While the resilience of withstanding and bouncing back may be useful for facing individual, temporary adverse conditions, after 18 months many are feeling resilience fatigue. When spirits are shrivelled, faking it until we make it with positive psychology practices may feel like 'going through the motions'. In order for us to stir from our languishing we need to reconnect with things that are meaningful to us and may require us to navigate the entwined relationship between joy and sorrow of which artist and mystic William Blake wrote:
"Under every grief & pine, Runs a joy with silken twine".
To rediscover joy, then, might we first need to surface and express our sorrow? Could lamenting be part of the process away from languishing?
Grief is not a competition .....and no-one is winning
As well as wishing to show the much-vaunted 'resilience', our stoicism may be fuelled by a measure of survivor's guilt. Since my family are thankfully safe, well and in good spirits, who am I to be grieving that I have not seen them for nearly two years, when friends in India are losing loved ones for good? Who am I to bemoan my losses when so many have lost so much?

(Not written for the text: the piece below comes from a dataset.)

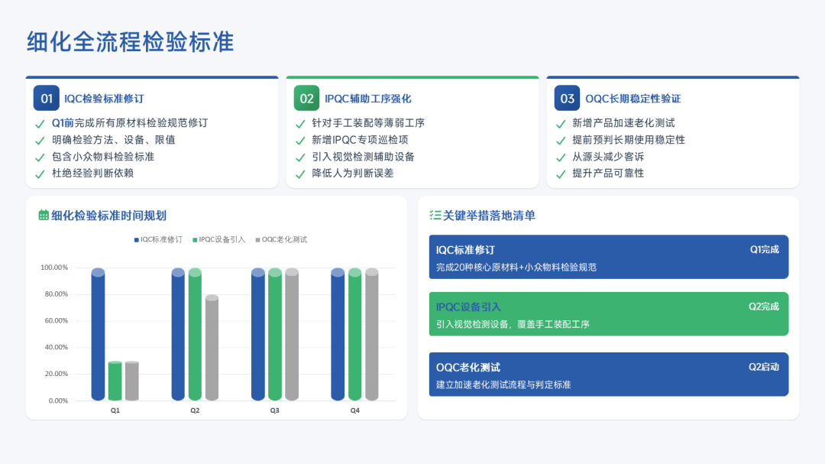The height and width of the screenshot is (464, 825).
Task: Click the checkmark before 从源头减少客诉
Action: click(x=561, y=157)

As social beings however, our ability to feel our own grief and sorrow builds our empathy for the plight of others and hence our sense of connection to others. Properly mourning the time I am missing with my own family and allowing myself to really feel the sadness connects me with the universal feelings of grief many are feeling at the loss of their loved ones. None of us are getting back the time lost with loved ones. My mourning that lost time does not belittle the suffering of others - it illuminates it.

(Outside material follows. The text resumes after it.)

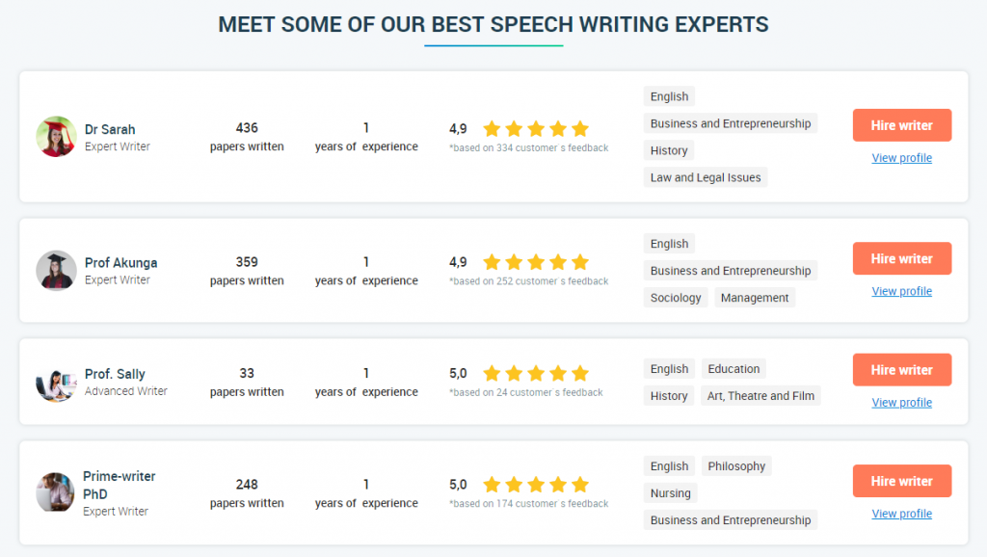This screenshot has height=557, width=987.
Task: Open Prof. Sally's View profile link
Action: (x=901, y=403)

Rather than distracting ourselves away from our 'negative' emotions and chide ourselves into positivity, we can turn towards our sorrow and allow it to inform us. We can allow absence to make our hearts grow fonder and more tender for what we miss and maybe in doing so we will see our deepest sources of joy more clearly than we ever have. If we allow it to, our yearning for what is meaningful will power our creativity Letting myself really feel into what I miss will help me better find different paths to bring those specific sources of meaning back into my life.
Let the tears flow
Humans are the only species known to produce tears as an emotional response as well as in response to a physical trigger. We feel relieved 'after a good cry' because tears released as an emotional response contain stress hormones - we might think of them as a form of stress detox. In Japan there are rui-katsu, crying clubs, where people can come together to watch tear-jerker movies and unburden their stress. We can take a leaf out of their book and give ourselves permission to unburden, with others or alone.
Allowing ourselves to feel and acknowledge what we deeply feel is an important part of the process towards greater well-being. By following the rivers of our sorrow back to the source, we reconnect with what brings us alive and is meaningful and from there we can ask our most ingenious selves to find new ways to keep bringing that into our lives, despite the constraints we are facing.
Here are some things you can try as part of a process of revitalising yourself:
Listen to music, watch a movie, consider a picture or read a poem that touches you. Or take a walk in nature and let your eyes wander. Let beauty move your heart. Allow yourself to feel into what you are really, deeply feeling under the stoicism, weariness or numbness.
Sit in a quiet place and think about what you miss. Allow even the smaller things that you miss to surface. Let yourself notice and feel what you are feeling. Write, draw or share with others. Express yourself.
Indulge in some 'wishful thinking'. Let yourself remember the things that make you feel alive and hopeful and that fill your heart with joy and describe to yourself in detail what is meaningful for you in them. Describe the qualities they connect you with and let your mind wander to how those qualities can be invited into your life at this time.